Come celebrate today at the State House an area of public policy in which Rhode Island is leading the nation: protecting the rights of homeless people. That’s right, as the rest of the nation moves toward outlawing homelessness and sleeping in public places, the Ocean State is the first in the country to pass a homeless bill of rights.
“On the one hand it is a shame that we need a law like this to stop bigotry and discrimination,” said the law’s author, John Joyce, co-founder of the Homeless Advocacy Project who once lived on the streets himself. “But on the other hand it is wonderful that Rhode Island passed this law and took a stand against such discrimination.”
The celebration is at 1:30, and Gov. Chafee will be there.
Speaking of being homeless, a new luxury condo development proposed for a rural area of Barrington could leave the endangered diamondback terrapins that leave nearby without a place to live … it’s high time we decide as a culture that human profit cannot trump the rights of other living things to simply exist.
In North Kingstown, its the school janitors who may end being on the streets, as the School Committee has fired 26 custodial workers and plans to replace them by outsourcing the work to a private company, which says it will hire back the laid-off employees at “the company’s ‘enhanced wage,'” according to North Kingstown Patch. By the way, “enhanced wage” = less health benefits and no collective bargaining rights. This is nothing more union-busting, and the NK School Committee should be ashamed to employ such a tactic.
The MaddowBlog reacts to conservative Woonsocket Rep Jon Brien’s assertion that he didn’t support the supplemental tax bill because it would be easier to win concessions if the situation was more dire. “What the ALEC lawmaker is describing is government by fear. The policy choice is between trying to fix a city by starving it or reinvesting in it.”

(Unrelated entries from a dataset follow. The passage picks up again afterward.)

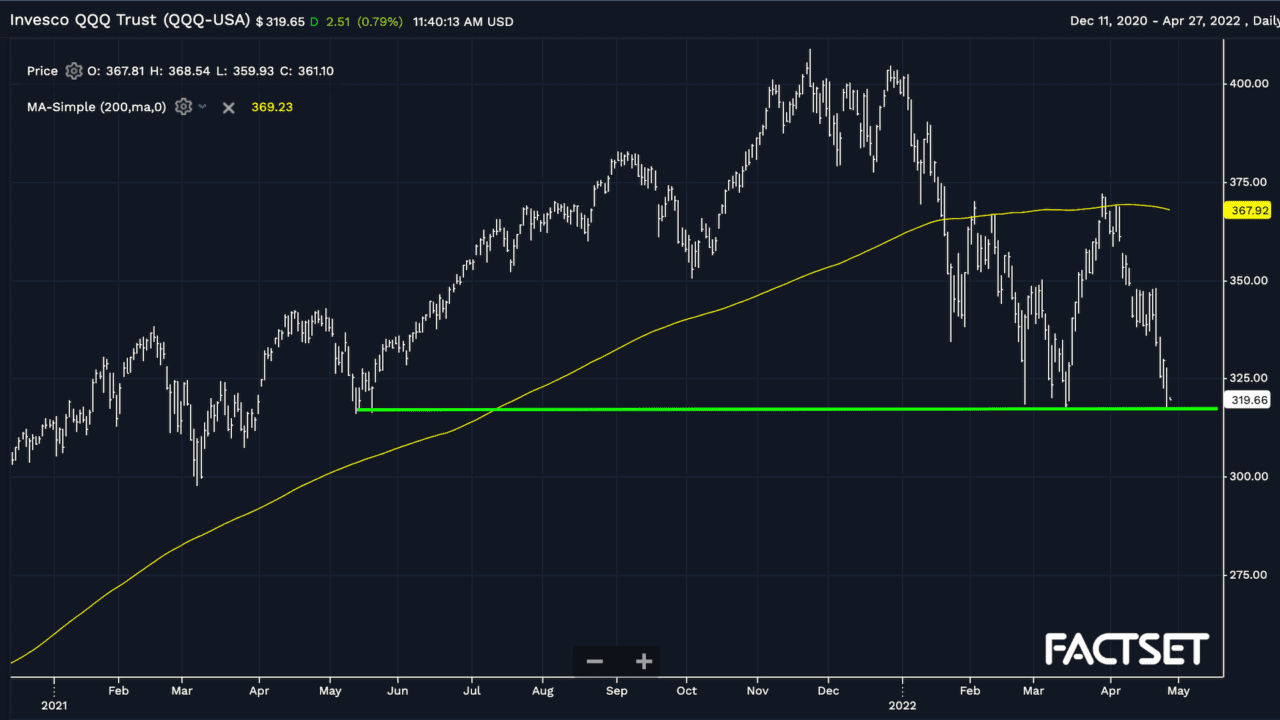Viewport: 1280px width, 720px height.
Task: Click the 2021 marker on time axis
Action: (x=55, y=703)
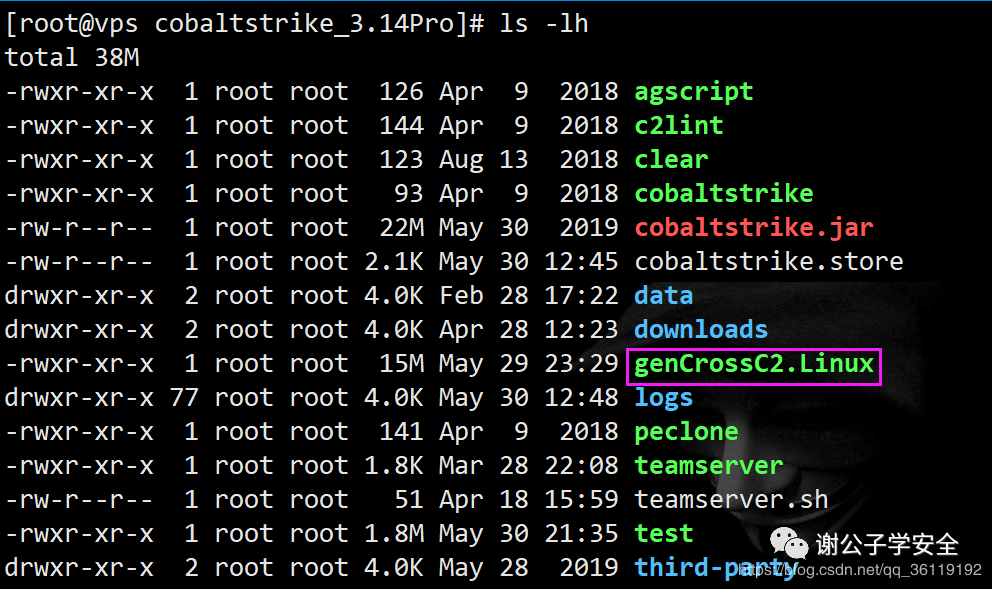Select the downloads directory name
The image size is (992, 589).
701,330
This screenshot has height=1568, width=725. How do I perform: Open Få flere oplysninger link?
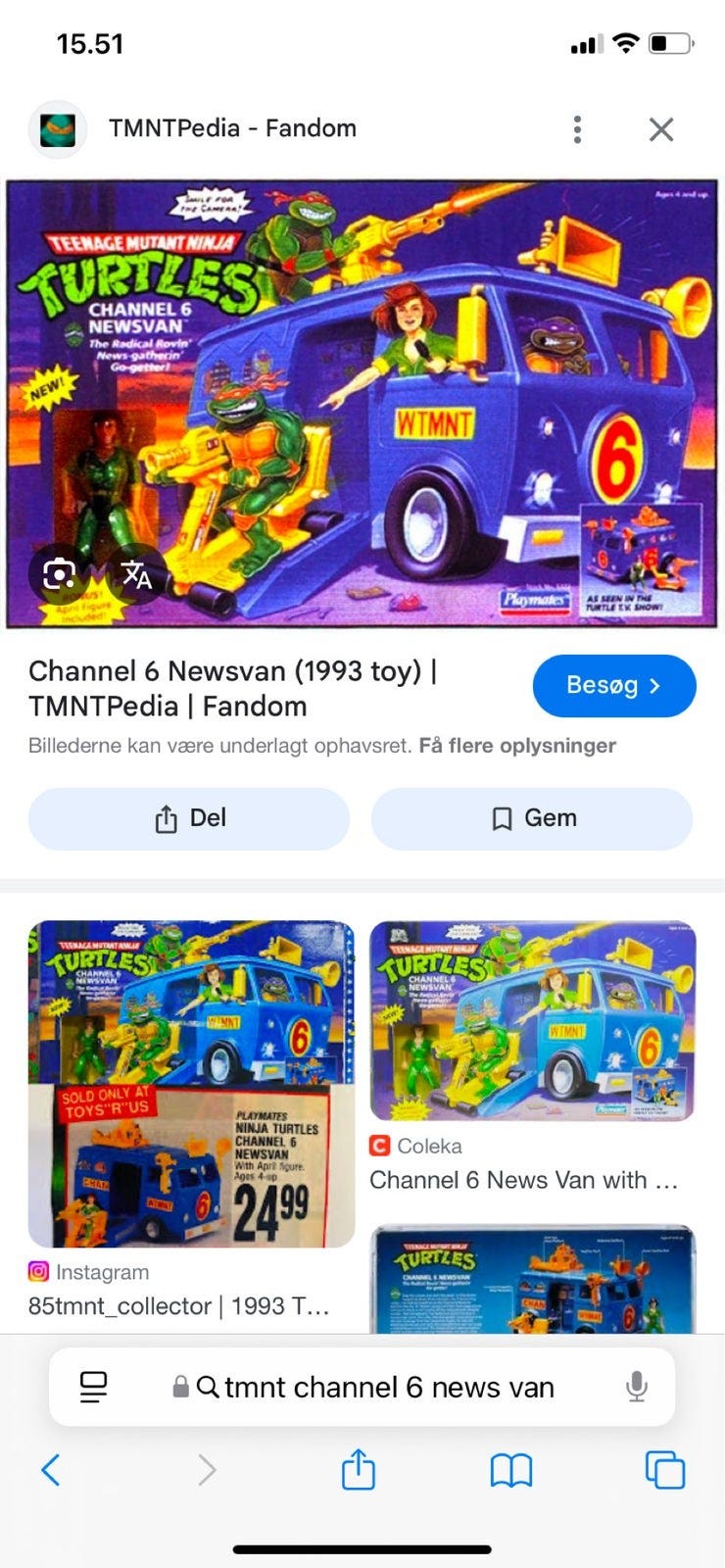click(x=517, y=746)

Congrats to Rhode Island for finally updating its public records law, and thanks to Common Cause RI for working so hard on its passage … that said, it is patently ridiculous that elected officials emails and other written communications are exempt from the law. This is the exact stuff that should be covered, and we trust that John Marion of Common Cause will be back in the halls of the State House next year fighting for further reform.